Sofia Sakalis

Personal information
- Full name: Sofia Sakalis
- Date of birth: 11 July 2002 (age 24)
- Place of birth: East Melbourne, Australia
- Position: Midfielder

Senior career*
- Years: Team / Apps / (Gls)
- 2015–2016: FV Academy / 28 / (5)
- 2017–2021: Melbourne City / 5 / (0)
- 2018–2021: South Melbourne / 52 / (20)
- 2021–2024: Perth Glory / 49 / (3)
- 2024–2026: Melbourne Victory / 28 / (2)

International career^{‡}
- 2016–2017: Australia U-17 / 8 / (12)
- 2018–2022: Australia U-20 / 2 / (0)
- 2025–: Australia U-23 / 3 / (0)

= Sofia Sakalis =

Australian soccer player

Sofia Sakalis (Σοφία Σακαλής, /el/; born 11 July 2002) is an Australian soccer player who plays for Melbourne Victory in the A-League Women. She has represented Australia in the Australia U-17 and Australia U-20. Sakalis plays the attacking midfielder position.

==Early life==
Sakalis, who is of Greek-Australian background, showed interest in soccer at the age of three and began playing two years later. When she first started playing, coaches assigned her to teams with boys her age but advanced her to play with older boys. At age 13, her performance at the National Championships earned her call-ups to three training camps with the Junior Matildas, Australia's under-17 national team.

==Club career==
During 2015 and 2016, she played for Football Victoria Academy (FV Academy) in the National Premier Leagues Victoria Women (NPLV Women) for 28 games and provided 5 goals.

=== Melbourne City, 2017–2021 ===
After training with Melbourne City in 2015–16 W-League (later A-League Women), Sakalis signed with the team for the 2017–18 season at the age of 15. She made her debut for the club during the team's 5–2 win over the Newcastle Jets on 12 November.

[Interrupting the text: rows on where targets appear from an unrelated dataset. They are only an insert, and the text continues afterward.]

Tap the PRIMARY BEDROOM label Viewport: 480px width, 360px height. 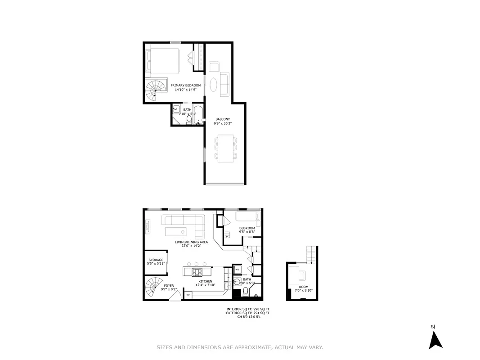click(185, 85)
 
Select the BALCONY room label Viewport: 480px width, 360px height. click(222, 119)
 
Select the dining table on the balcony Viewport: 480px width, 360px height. click(225, 148)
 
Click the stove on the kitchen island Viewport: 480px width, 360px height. click(197, 272)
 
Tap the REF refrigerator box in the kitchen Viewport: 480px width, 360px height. click(188, 294)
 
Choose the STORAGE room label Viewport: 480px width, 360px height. click(156, 260)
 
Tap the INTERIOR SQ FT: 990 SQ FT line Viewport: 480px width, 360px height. click(247, 309)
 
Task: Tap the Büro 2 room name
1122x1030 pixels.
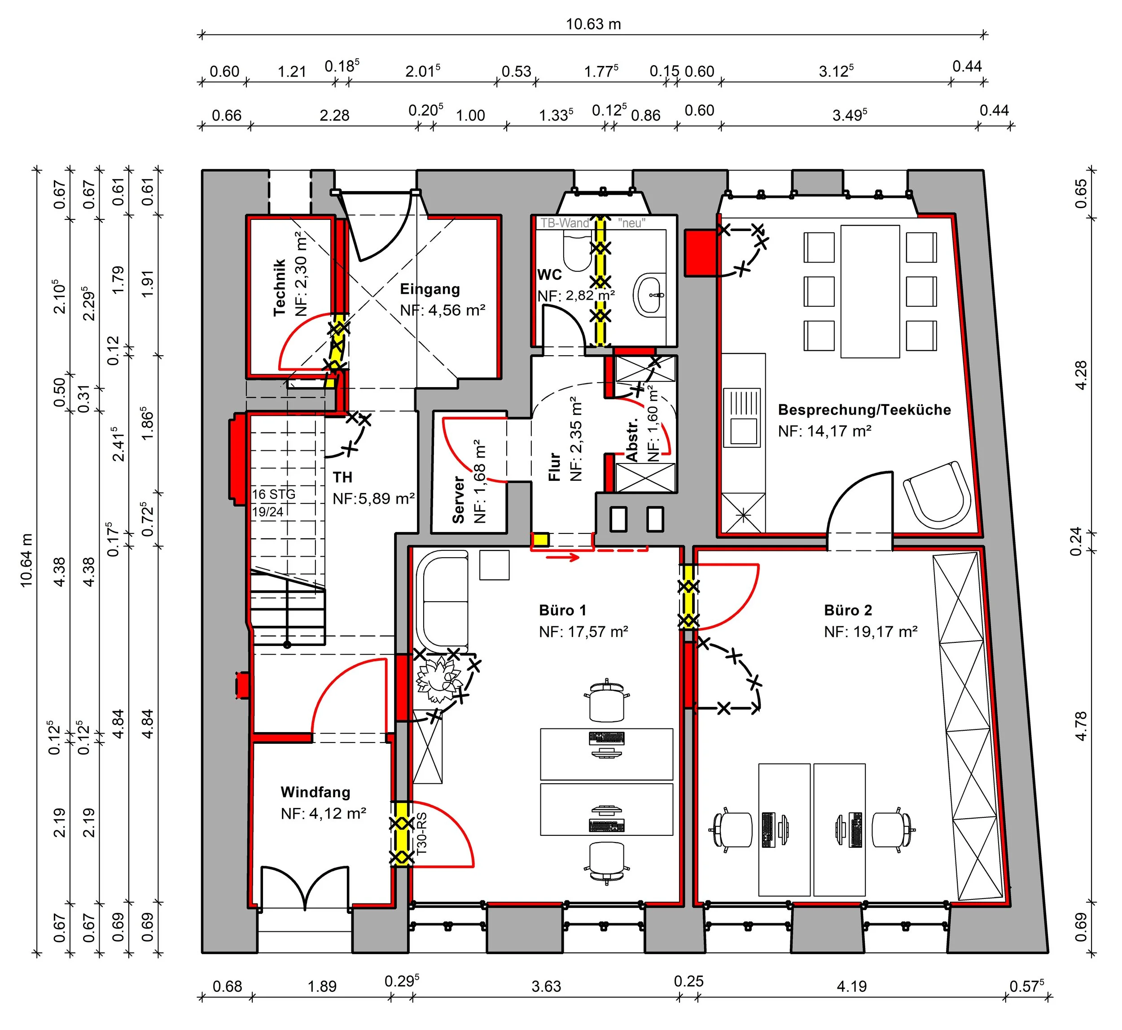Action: [x=848, y=610]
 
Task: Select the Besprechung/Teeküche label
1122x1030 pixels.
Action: [x=864, y=410]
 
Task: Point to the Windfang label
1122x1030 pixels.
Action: [x=316, y=792]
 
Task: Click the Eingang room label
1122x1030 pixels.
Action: [x=430, y=289]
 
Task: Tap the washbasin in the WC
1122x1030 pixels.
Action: [x=650, y=294]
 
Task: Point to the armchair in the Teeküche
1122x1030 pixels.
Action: [x=937, y=495]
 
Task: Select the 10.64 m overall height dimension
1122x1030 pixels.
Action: [x=26, y=561]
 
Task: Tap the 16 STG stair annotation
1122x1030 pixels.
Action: [x=273, y=494]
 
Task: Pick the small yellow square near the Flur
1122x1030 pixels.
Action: [x=540, y=540]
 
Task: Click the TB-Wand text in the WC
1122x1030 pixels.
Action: [x=564, y=223]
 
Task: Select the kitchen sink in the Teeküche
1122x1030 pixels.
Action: [x=742, y=418]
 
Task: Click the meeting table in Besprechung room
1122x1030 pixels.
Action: [x=870, y=291]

During the W-League off-seasons she played for South Melbourne FC from 2018–2021 appearing 52 times for 20 goals.

=== Perth Glory, 2021–2024 ===
Sofia signed a 2-year deal with Perth Glory ahead of the 2021–22 A-League Women season. In August 2024, Sakalis announced that she had left the club. During the A-League off-seasons for 2022 to 2024, she played 43 matches for Box Hill United (women) in the NPLV Women and kicked 16 goals.

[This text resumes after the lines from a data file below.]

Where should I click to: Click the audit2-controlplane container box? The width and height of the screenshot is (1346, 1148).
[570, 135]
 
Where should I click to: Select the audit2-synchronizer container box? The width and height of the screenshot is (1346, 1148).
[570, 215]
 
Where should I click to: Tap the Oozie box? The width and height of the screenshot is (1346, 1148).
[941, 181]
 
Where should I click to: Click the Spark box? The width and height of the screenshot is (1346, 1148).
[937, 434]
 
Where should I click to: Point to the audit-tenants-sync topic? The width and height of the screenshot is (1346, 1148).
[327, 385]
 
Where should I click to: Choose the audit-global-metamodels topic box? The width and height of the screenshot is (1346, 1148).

=== Melbourne Victory, 2024–2026 ===
In August 2024, Sakalis joined Melbourne Victory. A year later she was re-signed to the team. In September 2026, Sakalis departed the club at the end of her contract.

===National Premier League===
Sakalis was awarded Football Victoria's Gold Medal Award for the best player of 2022. From 2016 to 2024 she has played a total of 123 matches for NPLV Women clubs (FV Academy, South Melbourne, Box Hill United).

==International career==
Sakalis competed with the Junior Matildas at the 2017 AFC U-16 Women's Championship qualification tournament in Vietnam where they finished first in their group with an undefeated record. During the team's first group match against Palestine, Sakalis scored five goals, and scored a total of 11 goals over 5 games. She was the top scorer at the qualifying tournament, helping Australia secure a place at the 2017 AFC U-16 Women's Championship in Thailand.

The midfielder joined the Australia U-23 squad for the 2025 ASEAN Women's Championship in Phú Thọ, Vietnam, in August 2025. Appearing in three of five matches during the tournament, Sakalis helped them reach the final, which they won against two-time champions Myanmar.

==Honours==
Sakalis was named 2016 Sport Stars of the Year with Olympic boxer Jason Whateley by the Whitehorse Leader.